People whose personal details and experiences signal they come from racially diverse backgrounds are less likely than whites to make it through the first cut in recruitment processes. Even if the organisation says it values diversity.
A strategy adopted to beat the system is to ‘whiten’ information, and this makes it more likely to get past that first hurdle or two. And recent research shows that when individuals believe the rhetoric of diversity-friendly organisations and therefore don’t whiten their resumes, they are less likely to be selected than those who do. Another damned if you do, doomed if you don’t scenario that shows how difficult fairness is.
Yet we have made some progress. Since the early 2000s, awareness of how easily unconscious thinking biases decisions has grown enormously. It was believed that associations couldn’t be changed without a major but non-guaranteed reprogramming effort. Since then we’ve learned that the associations do change in other ways, but more importantly we know that if we shift the focus to improving decision-making processes we can get a better payback on effort.
A growing list of what doesn’t work might seem frustrating, but it stops us from continuing to make the same mistakes and that has real value. We know that command and control approaches, adopted by many organisations, backfire. You can’t get people to change by telling them to. And you don’t get people to change by blaming them for doing the wrong thing. Making training about beliefs and preferences mandatory is almost guaranteed to fail. That’s because suppressing unconscious beliefs, to ‘do what’s expected’, is well-known to make bias more, not less, likely. And the danger is that in these circumstances biases may increase rather than decrease.

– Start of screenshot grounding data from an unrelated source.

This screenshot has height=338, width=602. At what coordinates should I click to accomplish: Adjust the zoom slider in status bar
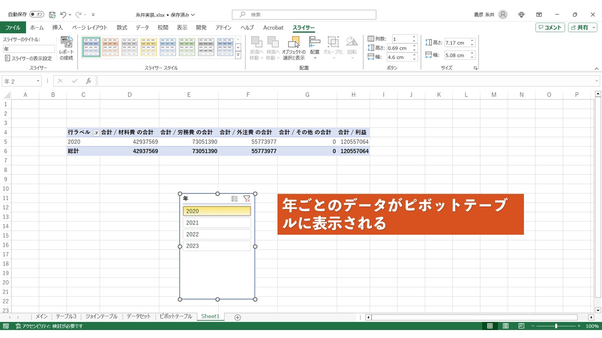pos(556,326)
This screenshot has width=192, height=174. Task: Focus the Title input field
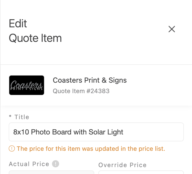96,132
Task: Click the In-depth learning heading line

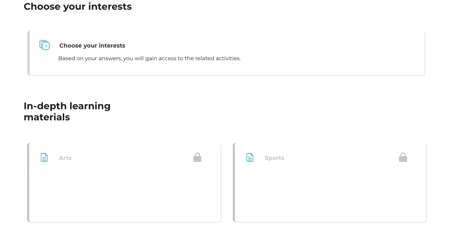Action: tap(67, 106)
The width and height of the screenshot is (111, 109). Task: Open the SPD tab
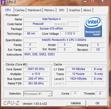pyautogui.click(x=62, y=10)
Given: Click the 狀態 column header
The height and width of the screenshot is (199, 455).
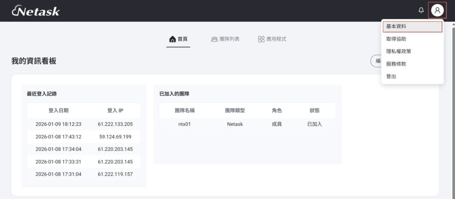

It’s not enough to be committed to making fair decisions
Even when managers and decision-makers espouse a commitment to gender equality and a desire to promote more women into leadership positions, they are prone to evaluate women less positively.
Women are commonly demoted to traditional gender roles. Forty-five percent of women in one study have been asked to make the tea in meetings. Some were CEO at the time. Female doctors are often mistaken for nurses, female lawyers for paralegals and female professionals of many kinds for personal assistants.
Student evaluations of teaching appear to be influenced similarly. Even in an online course where the gender of the instructor was manipulated so that identical experiences were provided to students, those students who believed they had a female teacher provided significantly lower teaching evaluations. While these lower ratings misrepresent actual competency, they nevertheless may create a self-fulfilling prophesy where women’s career advancement choices begin to conform to the stereotype. And erroneous beliefs about women’s competency levels limit the opportunities that are provided to them; the misrepresentations are perpetuated.
How to debias decisions
Johnson & Johnson, which fields about 1 million job applications for over 25,000 job openings each year, now uses Textio to debias their job ads. When they first started using it they found that their job ads were skewed with masculine language. They were disproportionately valuing male characteristics. Their pilot program to change the language in their ads resulted in a 9% percent increase in female applicants.
Anonymous processes are the most effective at debiasing evaluations of people. There’s been a surge in the use of automated recruitment tools for debiasing, but they aren’t perfect either. They may simply be making it easier to make the same mistakes, while masquerading as fair and objective. Experimentation is the order of the day. Run processes in parallel, be curious about where you can intervene in your own processes to get the best outcomes.
To avoid the problems of AI, you can change up the recruitment process, in a highly structured, controlled method suggested by Iris Bohnet. It will seem very mechanistic, and it is, deliberately so. The biggest challenge in taking such an approach is that it questions the ‘expertise’ of senior leaders and experienced HR professionals. Are they prepared to take themselves out of the equation? Would they believe an objective process could occur for a decision in which they have an interest, but in which their involvement was limited?
If senior leaders and HR executives are prepared to admit to fallibility, to be aware that they may notice and value the behaviours of different groups of people in different ways, there are emerging practices that will make sure bias is minimised and fairer decisions are made.